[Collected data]
= = = = = = =

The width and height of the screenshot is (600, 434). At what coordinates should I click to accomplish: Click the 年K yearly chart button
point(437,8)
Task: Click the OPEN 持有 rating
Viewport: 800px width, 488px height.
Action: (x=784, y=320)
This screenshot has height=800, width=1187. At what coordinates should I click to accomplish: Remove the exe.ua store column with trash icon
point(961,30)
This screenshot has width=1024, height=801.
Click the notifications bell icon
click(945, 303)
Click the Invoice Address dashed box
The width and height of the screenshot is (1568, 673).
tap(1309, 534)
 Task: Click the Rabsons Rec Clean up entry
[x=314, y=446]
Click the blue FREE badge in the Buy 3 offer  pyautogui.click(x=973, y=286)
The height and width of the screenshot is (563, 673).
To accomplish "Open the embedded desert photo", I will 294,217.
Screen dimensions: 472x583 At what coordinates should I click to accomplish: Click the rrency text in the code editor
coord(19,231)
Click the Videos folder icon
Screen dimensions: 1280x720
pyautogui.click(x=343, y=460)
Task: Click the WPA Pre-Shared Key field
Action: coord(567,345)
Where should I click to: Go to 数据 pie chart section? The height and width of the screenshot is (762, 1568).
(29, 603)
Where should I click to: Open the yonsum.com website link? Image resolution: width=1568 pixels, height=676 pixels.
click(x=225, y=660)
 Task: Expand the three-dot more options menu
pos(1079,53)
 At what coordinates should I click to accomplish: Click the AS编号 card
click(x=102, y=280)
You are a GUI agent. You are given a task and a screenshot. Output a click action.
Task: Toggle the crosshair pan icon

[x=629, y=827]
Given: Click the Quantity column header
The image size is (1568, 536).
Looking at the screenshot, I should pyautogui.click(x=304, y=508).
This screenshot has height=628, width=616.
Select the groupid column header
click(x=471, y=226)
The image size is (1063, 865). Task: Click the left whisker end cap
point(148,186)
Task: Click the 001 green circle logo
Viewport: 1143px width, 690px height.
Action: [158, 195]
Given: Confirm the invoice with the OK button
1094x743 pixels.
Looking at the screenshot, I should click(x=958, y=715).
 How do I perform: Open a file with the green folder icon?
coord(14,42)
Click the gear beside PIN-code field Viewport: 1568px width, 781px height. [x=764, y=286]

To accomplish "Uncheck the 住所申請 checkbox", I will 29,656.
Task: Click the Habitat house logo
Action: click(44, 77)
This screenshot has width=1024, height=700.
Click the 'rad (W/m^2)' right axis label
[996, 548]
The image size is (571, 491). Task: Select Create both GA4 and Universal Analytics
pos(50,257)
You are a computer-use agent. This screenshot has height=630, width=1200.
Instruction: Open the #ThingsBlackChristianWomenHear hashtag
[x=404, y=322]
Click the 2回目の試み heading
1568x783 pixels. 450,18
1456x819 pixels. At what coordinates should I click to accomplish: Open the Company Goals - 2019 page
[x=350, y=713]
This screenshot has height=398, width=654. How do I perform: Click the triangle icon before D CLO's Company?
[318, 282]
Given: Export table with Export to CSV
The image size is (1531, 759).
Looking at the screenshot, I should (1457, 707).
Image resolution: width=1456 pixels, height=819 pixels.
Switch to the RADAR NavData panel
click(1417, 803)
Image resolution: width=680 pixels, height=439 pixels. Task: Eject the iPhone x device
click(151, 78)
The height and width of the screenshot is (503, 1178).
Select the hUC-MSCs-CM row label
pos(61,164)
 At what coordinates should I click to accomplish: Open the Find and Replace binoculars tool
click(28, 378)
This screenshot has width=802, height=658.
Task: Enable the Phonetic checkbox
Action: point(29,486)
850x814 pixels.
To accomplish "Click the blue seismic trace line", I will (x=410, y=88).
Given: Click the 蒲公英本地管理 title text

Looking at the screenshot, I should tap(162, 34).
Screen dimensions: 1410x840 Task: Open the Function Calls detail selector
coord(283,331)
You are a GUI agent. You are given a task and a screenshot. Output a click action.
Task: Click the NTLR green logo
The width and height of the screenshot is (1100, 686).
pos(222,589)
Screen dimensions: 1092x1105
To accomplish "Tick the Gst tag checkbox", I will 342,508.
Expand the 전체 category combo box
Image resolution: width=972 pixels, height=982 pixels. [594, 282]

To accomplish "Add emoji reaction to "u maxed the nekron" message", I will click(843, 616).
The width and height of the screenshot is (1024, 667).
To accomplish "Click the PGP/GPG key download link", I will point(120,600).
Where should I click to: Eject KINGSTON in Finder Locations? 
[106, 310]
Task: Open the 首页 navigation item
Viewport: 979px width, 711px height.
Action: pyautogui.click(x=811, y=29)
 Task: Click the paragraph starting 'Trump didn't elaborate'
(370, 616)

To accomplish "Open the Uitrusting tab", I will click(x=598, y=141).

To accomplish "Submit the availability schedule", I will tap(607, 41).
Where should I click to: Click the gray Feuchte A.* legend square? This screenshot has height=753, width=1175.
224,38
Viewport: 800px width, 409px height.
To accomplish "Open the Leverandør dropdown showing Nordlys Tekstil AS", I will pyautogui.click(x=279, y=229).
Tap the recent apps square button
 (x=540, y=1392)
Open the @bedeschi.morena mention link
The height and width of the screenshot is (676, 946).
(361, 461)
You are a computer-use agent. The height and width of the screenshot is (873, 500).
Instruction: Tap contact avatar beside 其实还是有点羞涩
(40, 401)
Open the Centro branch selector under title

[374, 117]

= = = = = = =

--- Work required ---
Please return every line from the first one in the records above down to the line containing "Given: Confirm the invoice with the OK button", including both, exactly as written and nothing more.

--- Output for this task ---
The width and height of the screenshot is (600, 434). At what coordinates should I click to accomplish: Click the 年K yearly chart button
point(437,8)
Task: Click the OPEN 持有 rating
Viewport: 800px width, 488px height.
Action: (x=784, y=320)
This screenshot has height=800, width=1187. At what coordinates should I click to accomplish: Remove the exe.ua store column with trash icon
point(961,30)
This screenshot has width=1024, height=801.
Click the notifications bell icon
click(945, 303)
Click the Invoice Address dashed box
The width and height of the screenshot is (1568, 673).
tap(1309, 534)
 Task: Click the Rabsons Rec Clean up entry
[x=314, y=446]
Click the blue FREE badge in the Buy 3 offer  pyautogui.click(x=973, y=286)
The height and width of the screenshot is (563, 673).
To accomplish "Open the embedded desert photo", I will 294,217.
Screen dimensions: 472x583 At what coordinates should I click to accomplish: Click the rrency text in the code editor
coord(19,231)
Click the Videos folder icon
Screen dimensions: 1280x720
pyautogui.click(x=343, y=460)
Task: Click the WPA Pre-Shared Key field
Action: coord(567,345)
Where should I click to: Go to 数据 pie chart section? The height and width of the screenshot is (762, 1568).
(29, 603)
Where should I click to: Open the yonsum.com website link? Image resolution: width=1568 pixels, height=676 pixels.
click(x=225, y=660)
 Task: Expand the three-dot more options menu
pos(1079,53)
 At what coordinates should I click to accomplish: Click the AS编号 card
click(x=102, y=280)
You are a GUI agent. You are given a task and a screenshot. Output a click action.
Task: Toggle the crosshair pan icon

[x=629, y=827]
Given: Click the Quantity column header
The image size is (1568, 536).
Looking at the screenshot, I should pyautogui.click(x=304, y=508).
This screenshot has height=628, width=616.
Select the groupid column header
click(x=471, y=226)
The image size is (1063, 865). Task: Click the left whisker end cap
point(148,186)
Task: Click the 001 green circle logo
Viewport: 1143px width, 690px height.
Action: [158, 195]
Given: Confirm the invoice with the OK button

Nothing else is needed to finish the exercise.